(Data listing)
== == ==
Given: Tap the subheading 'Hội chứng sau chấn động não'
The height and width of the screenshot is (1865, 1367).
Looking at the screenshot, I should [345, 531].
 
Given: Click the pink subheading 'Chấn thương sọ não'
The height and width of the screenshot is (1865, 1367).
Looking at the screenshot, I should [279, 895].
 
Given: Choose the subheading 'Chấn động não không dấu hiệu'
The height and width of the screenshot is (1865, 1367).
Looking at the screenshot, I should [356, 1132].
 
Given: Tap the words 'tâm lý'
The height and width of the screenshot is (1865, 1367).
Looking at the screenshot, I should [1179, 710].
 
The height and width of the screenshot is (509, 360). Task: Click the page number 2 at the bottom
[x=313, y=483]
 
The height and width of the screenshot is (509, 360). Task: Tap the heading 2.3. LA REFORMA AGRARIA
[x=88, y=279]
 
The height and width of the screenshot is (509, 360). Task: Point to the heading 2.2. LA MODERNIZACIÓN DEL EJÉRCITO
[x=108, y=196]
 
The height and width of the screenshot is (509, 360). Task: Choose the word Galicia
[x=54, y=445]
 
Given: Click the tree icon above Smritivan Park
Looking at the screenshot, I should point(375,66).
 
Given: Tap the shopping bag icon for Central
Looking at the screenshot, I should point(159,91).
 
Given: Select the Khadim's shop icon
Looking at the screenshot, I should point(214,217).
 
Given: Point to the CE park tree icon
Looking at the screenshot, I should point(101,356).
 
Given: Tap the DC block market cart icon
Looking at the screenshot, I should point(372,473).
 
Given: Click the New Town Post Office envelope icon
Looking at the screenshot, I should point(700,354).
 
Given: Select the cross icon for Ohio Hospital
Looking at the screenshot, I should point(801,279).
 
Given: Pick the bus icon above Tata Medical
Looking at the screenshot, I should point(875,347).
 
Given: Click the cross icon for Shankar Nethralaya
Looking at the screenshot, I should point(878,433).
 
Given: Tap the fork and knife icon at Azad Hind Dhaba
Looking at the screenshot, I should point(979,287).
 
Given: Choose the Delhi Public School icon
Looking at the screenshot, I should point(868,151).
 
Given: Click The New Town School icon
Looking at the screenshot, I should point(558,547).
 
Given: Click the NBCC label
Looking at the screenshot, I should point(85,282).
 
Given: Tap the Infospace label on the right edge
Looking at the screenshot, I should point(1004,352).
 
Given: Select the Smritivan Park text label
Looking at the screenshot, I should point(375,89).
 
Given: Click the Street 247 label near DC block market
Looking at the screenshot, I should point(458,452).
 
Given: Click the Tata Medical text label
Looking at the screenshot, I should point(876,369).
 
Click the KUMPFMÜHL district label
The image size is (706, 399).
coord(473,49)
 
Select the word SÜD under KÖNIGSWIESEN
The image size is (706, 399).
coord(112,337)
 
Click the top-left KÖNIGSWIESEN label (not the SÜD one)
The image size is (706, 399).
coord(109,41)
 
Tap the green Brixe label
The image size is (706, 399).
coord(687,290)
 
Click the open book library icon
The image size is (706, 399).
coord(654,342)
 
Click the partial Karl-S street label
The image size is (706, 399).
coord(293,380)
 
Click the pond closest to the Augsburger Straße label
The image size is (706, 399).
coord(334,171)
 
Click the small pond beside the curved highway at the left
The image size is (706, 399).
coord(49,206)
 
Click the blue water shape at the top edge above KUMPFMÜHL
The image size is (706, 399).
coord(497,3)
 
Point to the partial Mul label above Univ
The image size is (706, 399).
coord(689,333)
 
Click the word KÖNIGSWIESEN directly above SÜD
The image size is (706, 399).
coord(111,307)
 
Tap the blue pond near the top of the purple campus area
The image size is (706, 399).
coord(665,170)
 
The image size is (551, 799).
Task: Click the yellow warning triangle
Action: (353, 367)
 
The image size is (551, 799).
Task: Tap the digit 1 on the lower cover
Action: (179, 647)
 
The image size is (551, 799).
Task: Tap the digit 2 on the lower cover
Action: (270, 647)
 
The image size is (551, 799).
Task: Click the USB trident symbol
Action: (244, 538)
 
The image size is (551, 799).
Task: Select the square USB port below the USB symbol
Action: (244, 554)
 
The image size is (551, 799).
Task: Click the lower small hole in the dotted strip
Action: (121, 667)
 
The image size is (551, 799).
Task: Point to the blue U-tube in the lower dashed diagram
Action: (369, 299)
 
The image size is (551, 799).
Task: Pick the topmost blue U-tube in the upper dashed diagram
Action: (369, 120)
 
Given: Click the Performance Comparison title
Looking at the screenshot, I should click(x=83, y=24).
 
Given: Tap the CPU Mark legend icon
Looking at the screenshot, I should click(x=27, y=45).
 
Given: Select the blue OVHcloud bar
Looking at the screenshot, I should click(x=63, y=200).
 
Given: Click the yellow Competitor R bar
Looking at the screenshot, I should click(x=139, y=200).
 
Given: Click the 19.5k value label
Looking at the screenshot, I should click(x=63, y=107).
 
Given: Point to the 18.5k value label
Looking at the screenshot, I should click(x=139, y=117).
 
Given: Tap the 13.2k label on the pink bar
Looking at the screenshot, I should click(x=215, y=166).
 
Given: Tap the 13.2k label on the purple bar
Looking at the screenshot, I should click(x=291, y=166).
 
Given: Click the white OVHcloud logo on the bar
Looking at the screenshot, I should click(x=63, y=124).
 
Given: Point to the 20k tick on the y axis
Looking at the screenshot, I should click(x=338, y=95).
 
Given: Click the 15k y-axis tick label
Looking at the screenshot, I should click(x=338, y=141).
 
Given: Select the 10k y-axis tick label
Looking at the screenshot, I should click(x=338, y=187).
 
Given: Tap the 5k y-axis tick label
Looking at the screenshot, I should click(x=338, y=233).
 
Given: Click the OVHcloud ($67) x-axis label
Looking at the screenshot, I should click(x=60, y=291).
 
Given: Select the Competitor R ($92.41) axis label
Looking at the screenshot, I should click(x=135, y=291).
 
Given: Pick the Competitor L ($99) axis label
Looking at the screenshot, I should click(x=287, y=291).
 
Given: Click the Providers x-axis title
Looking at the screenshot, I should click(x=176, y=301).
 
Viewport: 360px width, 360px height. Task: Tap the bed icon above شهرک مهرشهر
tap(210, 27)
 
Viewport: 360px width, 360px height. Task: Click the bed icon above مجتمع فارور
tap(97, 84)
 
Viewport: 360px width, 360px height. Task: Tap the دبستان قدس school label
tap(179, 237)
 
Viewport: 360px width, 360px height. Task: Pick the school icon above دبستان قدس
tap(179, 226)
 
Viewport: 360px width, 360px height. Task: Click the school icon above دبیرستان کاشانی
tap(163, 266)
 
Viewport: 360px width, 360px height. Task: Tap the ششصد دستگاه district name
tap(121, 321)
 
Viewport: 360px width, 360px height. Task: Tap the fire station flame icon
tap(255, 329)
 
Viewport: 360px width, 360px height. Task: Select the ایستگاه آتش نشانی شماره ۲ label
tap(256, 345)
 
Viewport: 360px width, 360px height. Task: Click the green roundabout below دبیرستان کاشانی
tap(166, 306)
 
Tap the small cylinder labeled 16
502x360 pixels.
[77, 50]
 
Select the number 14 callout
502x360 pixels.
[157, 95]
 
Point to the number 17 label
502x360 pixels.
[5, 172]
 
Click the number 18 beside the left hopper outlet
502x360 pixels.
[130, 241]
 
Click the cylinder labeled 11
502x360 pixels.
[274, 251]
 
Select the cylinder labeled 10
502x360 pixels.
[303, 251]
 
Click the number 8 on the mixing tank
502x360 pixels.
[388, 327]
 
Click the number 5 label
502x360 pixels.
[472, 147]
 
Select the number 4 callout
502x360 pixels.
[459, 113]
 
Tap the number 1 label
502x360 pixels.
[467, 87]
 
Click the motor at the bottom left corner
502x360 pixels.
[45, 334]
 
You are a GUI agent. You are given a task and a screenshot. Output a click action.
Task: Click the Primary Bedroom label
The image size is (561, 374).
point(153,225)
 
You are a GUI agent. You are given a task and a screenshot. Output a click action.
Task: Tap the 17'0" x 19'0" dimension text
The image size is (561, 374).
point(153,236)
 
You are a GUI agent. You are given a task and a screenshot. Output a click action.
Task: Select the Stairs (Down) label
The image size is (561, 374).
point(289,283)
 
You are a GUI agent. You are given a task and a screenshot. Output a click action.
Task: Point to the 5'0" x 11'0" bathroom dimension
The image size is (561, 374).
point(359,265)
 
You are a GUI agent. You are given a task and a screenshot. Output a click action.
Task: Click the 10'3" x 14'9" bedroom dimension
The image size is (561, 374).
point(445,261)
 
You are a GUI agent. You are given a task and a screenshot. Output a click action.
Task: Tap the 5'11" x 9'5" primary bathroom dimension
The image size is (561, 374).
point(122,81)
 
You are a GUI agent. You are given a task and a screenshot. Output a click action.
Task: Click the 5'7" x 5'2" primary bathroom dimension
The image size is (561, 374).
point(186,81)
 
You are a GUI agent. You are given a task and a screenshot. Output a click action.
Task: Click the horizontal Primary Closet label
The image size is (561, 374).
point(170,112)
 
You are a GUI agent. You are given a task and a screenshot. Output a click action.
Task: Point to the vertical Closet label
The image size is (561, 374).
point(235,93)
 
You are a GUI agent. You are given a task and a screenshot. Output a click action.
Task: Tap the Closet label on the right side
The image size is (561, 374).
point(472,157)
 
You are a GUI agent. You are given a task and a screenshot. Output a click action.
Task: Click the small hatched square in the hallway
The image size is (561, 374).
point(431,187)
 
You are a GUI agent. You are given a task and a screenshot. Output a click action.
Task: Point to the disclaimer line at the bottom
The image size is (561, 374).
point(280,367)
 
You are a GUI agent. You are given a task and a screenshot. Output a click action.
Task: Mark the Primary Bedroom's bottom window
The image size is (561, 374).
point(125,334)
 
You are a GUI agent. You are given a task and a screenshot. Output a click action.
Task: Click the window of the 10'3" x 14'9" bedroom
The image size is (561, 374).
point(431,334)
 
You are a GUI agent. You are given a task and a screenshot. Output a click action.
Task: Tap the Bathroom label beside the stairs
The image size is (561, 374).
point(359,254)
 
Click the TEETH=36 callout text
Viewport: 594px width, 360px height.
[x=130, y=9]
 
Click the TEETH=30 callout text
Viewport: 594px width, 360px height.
== == ==
Copy the data again without changes, starting at the line that has "Point to the partial Mul label above Univ" and stopping after the line that has "Action: (244, 538)".

• _TASK OUTPUT_:
Point to the partial Mul label above Univ
The image size is (706, 399).
coord(689,333)
 
Click the word KÖNIGSWIESEN directly above SÜD
The image size is (706, 399).
coord(111,307)
 
Tap the blue pond near the top of the purple campus area
The image size is (706, 399).
coord(665,170)
 
The image size is (551, 799).
Task: Click the yellow warning triangle
Action: (353, 367)
 
The image size is (551, 799).
Task: Tap the digit 1 on the lower cover
Action: (179, 647)
 
The image size is (551, 799).
Task: Tap the digit 2 on the lower cover
Action: (270, 647)
 
The image size is (551, 799).
Task: Click the USB trident symbol
Action: (244, 538)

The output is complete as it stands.